--- DATA IN THIS EXERCISE ---

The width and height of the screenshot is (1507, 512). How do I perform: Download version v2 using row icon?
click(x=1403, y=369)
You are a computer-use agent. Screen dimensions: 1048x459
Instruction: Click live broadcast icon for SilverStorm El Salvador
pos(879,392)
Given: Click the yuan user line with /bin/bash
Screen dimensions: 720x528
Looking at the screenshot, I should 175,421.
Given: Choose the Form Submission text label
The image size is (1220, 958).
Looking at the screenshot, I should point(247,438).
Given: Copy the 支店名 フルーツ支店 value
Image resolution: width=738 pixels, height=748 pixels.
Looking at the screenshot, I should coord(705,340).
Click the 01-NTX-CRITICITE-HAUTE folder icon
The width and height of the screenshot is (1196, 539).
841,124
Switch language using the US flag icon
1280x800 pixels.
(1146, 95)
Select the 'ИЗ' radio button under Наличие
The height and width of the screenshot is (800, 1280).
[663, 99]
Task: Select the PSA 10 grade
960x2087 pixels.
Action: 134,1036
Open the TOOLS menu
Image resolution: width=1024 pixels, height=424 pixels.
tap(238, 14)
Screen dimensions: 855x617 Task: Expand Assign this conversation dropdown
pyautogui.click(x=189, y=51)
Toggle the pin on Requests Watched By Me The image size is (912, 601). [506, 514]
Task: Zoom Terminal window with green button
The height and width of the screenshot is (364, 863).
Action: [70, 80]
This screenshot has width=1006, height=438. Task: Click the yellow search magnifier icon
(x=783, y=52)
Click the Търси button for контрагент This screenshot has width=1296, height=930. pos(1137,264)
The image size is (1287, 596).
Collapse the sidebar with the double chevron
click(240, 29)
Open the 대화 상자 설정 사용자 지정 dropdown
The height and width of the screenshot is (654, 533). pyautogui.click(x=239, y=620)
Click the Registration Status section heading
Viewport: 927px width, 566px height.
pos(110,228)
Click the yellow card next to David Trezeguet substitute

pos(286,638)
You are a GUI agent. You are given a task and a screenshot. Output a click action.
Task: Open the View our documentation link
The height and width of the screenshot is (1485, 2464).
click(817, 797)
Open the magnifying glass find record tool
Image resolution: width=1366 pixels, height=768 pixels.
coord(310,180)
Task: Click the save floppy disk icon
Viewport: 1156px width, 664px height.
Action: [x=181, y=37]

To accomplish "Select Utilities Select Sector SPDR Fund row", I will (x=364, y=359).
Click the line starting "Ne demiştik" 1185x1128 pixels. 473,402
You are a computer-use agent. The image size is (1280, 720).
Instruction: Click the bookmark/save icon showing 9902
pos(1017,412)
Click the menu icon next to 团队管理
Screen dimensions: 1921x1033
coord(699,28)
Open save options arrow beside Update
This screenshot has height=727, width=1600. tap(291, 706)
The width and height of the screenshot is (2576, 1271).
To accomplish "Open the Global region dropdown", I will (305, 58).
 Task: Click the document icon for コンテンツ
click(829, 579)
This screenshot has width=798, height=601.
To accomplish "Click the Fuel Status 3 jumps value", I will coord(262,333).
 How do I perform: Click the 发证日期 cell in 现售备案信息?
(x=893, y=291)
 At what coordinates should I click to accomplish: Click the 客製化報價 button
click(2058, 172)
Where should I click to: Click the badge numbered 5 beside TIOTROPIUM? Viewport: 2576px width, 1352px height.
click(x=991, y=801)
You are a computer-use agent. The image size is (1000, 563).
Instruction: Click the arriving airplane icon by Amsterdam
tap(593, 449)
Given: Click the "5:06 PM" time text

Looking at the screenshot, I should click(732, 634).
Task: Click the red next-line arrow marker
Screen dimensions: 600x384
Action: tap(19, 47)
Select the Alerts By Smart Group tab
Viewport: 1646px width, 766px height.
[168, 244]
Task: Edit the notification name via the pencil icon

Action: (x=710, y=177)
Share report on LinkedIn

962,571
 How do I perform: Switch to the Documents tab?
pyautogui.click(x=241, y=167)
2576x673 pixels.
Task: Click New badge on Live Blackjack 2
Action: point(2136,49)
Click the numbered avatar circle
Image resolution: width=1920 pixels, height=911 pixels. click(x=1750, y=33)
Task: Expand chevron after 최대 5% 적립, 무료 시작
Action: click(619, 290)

---

— JOB —
Reproduce the records with "magnifier" swapped for "lens" and everything else left unchanged.

— SOLVED EXERCISE —
The width and height of the screenshot is (1507, 512). How do I perform: Download version v2 using row icon?
click(x=1403, y=369)
You are a computer-use agent. Screen dimensions: 1048x459
Instruction: Click live broadcast icon for SilverStorm El Salvador
pos(879,392)
Given: Click the yuan user line with /bin/bash
Screen dimensions: 720x528
Looking at the screenshot, I should 175,421.
Given: Choose the Form Submission text label
The image size is (1220, 958).
Looking at the screenshot, I should point(247,438).
Given: Copy the 支店名 フルーツ支店 value
Image resolution: width=738 pixels, height=748 pixels.
Looking at the screenshot, I should coord(705,340).
Click the 01-NTX-CRITICITE-HAUTE folder icon
The width and height of the screenshot is (1196, 539).
841,124
Switch language using the US flag icon
1280x800 pixels.
(1146, 95)
Select the 'ИЗ' radio button under Наличие
The height and width of the screenshot is (800, 1280).
[663, 99]
Task: Select the PSA 10 grade
960x2087 pixels.
Action: 134,1036
Open the TOOLS menu
Image resolution: width=1024 pixels, height=424 pixels.
tap(238, 14)
Screen dimensions: 855x617 Task: Expand Assign this conversation dropdown
pyautogui.click(x=189, y=51)
Toggle the pin on Requests Watched By Me The image size is (912, 601). [506, 514]
Task: Zoom Terminal window with green button
The height and width of the screenshot is (364, 863).
Action: [70, 80]
This screenshot has width=1006, height=438. Task: Click the yellow search lens icon
(x=783, y=52)
Click the Търси button for контрагент This screenshot has width=1296, height=930. pos(1137,264)
The image size is (1287, 596).
Collapse the sidebar with the double chevron
click(240, 29)
Open the 대화 상자 설정 사용자 지정 dropdown
The height and width of the screenshot is (654, 533). pyautogui.click(x=239, y=620)
Click the Registration Status section heading
Viewport: 927px width, 566px height.
pos(110,228)
Click the yellow card next to David Trezeguet substitute

pos(286,638)
You are a GUI agent. You are given a task and a screenshot. Output a click action.
Task: Open the View our documentation link
The height and width of the screenshot is (1485, 2464).
click(817, 797)
Open the magnifying glass find record tool
Image resolution: width=1366 pixels, height=768 pixels.
coord(310,180)
Task: Click the save floppy disk icon
Viewport: 1156px width, 664px height.
Action: [x=181, y=37]

To accomplish "Select Utilities Select Sector SPDR Fund row", I will (x=364, y=359).
Click the line starting "Ne demiştik" 1185x1128 pixels. 473,402
You are a computer-use agent. The image size is (1280, 720).
Instruction: Click the bookmark/save icon showing 9902
pos(1017,412)
Click the menu icon next to 团队管理
Screen dimensions: 1921x1033
coord(699,28)
Open save options arrow beside Update
This screenshot has height=727, width=1600. tap(291, 706)
The width and height of the screenshot is (2576, 1271).
To accomplish "Open the Global region dropdown", I will (305, 58).
 Task: Click the document icon for コンテンツ
click(829, 579)
This screenshot has width=798, height=601.
To accomplish "Click the Fuel Status 3 jumps value", I will coord(262,333).
 How do I perform: Click the 发证日期 cell in 现售备案信息?
(x=893, y=291)
 At what coordinates should I click to accomplish: Click the 客製化報價 button
click(2058, 172)
Where should I click to: Click the badge numbered 5 beside TIOTROPIUM? Viewport: 2576px width, 1352px height.
click(x=991, y=801)
You are a computer-use agent. The image size is (1000, 563).
Instruction: Click the arriving airplane icon by Amsterdam
tap(593, 449)
Given: Click the "5:06 PM" time text

Looking at the screenshot, I should click(732, 634).
Task: Click the red next-line arrow marker
Screen dimensions: 600x384
Action: tap(19, 47)
Select the Alerts By Smart Group tab
Viewport: 1646px width, 766px height.
[168, 244]
Task: Edit the notification name via the pencil icon

Action: (x=710, y=177)
Share report on LinkedIn

962,571
 How do I perform: Switch to the Documents tab?
pyautogui.click(x=241, y=167)
2576x673 pixels.
Task: Click New badge on Live Blackjack 2
Action: point(2136,49)
Click the numbered avatar circle
Image resolution: width=1920 pixels, height=911 pixels. click(x=1750, y=33)
Task: Expand chevron after 최대 5% 적립, 무료 시작
Action: click(619, 290)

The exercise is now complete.